Sunil Gupta
Blog

AD Nauseam: Part - XIV

Lots of small stuff, almost en passant this time, folks.

One index on which I'm pretty sure that we Indians and India will rival the position we've attained and maintained on the Corruption Index is the Good Taste Index, should anyone have the good sense to start it.

Just one example should suffice. The current TVC's run on ESPN-Star lampooning the England cricket team are so breathtakingly lowbrow that they would make the stuff we see in the Laughter Challenge TV shows (should be called Laughter Challenged, really, but I digress) seem like Shakespeare.

Oh, yes, I suppose the guys who thought (loosely meant) them up and the client who rolled laughing all the way down the aisles of putrid humour thought (ditto) that they were just the stuff to give the troops who're down in the FDI, Aam Aadmi and Didi dumps. And so they've come up with the "Band Bajana" routine (with a family actually bajaoing the band, just in case you didn't get the pun), as in taking the mickey out of the opponents. Perhaps not as puerile as the "Naani yaad karaa denge" stuff old Rajiv G gave us while he was in his cups, but living dangerously close. At least the RG stuff was over 20 years ago…why in God's name are we getting the same type of drivel in 2012?

Perhaps we deserve it, actually. Because the Englishmen have demonstrated in Bombay (oops, sorry, Mumbai, before 66A arrives at my door) by what they did to our pathetic little cricket team is not only that they can do the same and better, but they can even start the word with a G instead.

Touche!

And so what else is new, me hearties?

Well, it should be me honey bunnies, I guess, with the latest Idea idea jingling the airwaves in quite a nice way, in that it's almost music to one's ears what with the cacophony of the Band Baaja Barattis above. Not quite sure what the done-to-death Kashmir to Kanyakumari routine is supposed to add, though (and why, oh why, don't they get away from stereotypes for once? The shikara man, the elephant & the mahout, the Zouth Indian girl is a Zouthie accent, the Pnjabi in pnjabi, ad nauseam??? Why couldn't they do the Zouthie girl speaking in Pnjabi accent, I say, mind it? Would the whole hunny bunny edifice have crumbled? Our fun in India comes in small doses, or should I say dozes?).

Anyway, no doubt all shall be revealed, and maybe the shikara chappie will turn out to be Bertie Wooster, or maybe not, but I wonder why the tune reminds me suspiciously of a song called "Honey Bunch" sung by the Four Knights many moons ago?

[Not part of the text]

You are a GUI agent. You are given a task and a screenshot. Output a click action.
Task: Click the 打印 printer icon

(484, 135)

One feature of many of our ads that's struck me with all the force of lift doors closing before I can get in is how many of them are set in lifts. Seagram's (very nice one, by the way, the chappie acting really well and exemplifying exactly what we chappies do if we're ever closeted in a lift with an attractive member of the opposite species), SBI, Vodafone, Tata Sky Plus, Chlormint to name a few, and now the latest salvo from Tata Docomo as a part of its series "Hate incomplete stories" in which the loutish chappie's stuck in a lift with a cute young thing. Superb acting by chappie, thus once again showing that you don't need celebs to make a point, though the ending's quite routine.

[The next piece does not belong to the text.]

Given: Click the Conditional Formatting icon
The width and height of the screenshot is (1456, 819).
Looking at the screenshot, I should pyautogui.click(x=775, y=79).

So why lifts? My guess is that it tightens the frame and the narrative framework…and helps keep the story on track by limiting the options of what can be done. Certainly most of the ones above and many international ones (Wonderbra, Whiskas) are crisp examples of what good ads can be.

One irritant that never fails to get my goat is a typo in an ad or in a newspaper. The latest one that –literally got said goat was an article in the latest Sunday Times which was highlighting the fact that many international airlines now feature Indian items on their menus and mentioned the names of a few dishes. All very well till I cam to this gem: "palak ghost". Hmm. One way of them ghosties getting their greens, what?!

The ad of the month? Indubitably the one from the Hindu newspaper: "Behave. Young India is watching". How true. Now if only young India would behave, too. Alas.

And finally, what does one make of the branding strategy of Arvind Kejriwal (more power to him, say I)? The Aam Aadmi branding is a coup, marketing warfare at its best and strategically so very sound that it should be featured in the treatises of the Kotlers and Trouts of this world. Not only has it taken the wind out of the sails of the GOP, but it also succinctly sums up both its core constituency and its core promise. What more can one ask?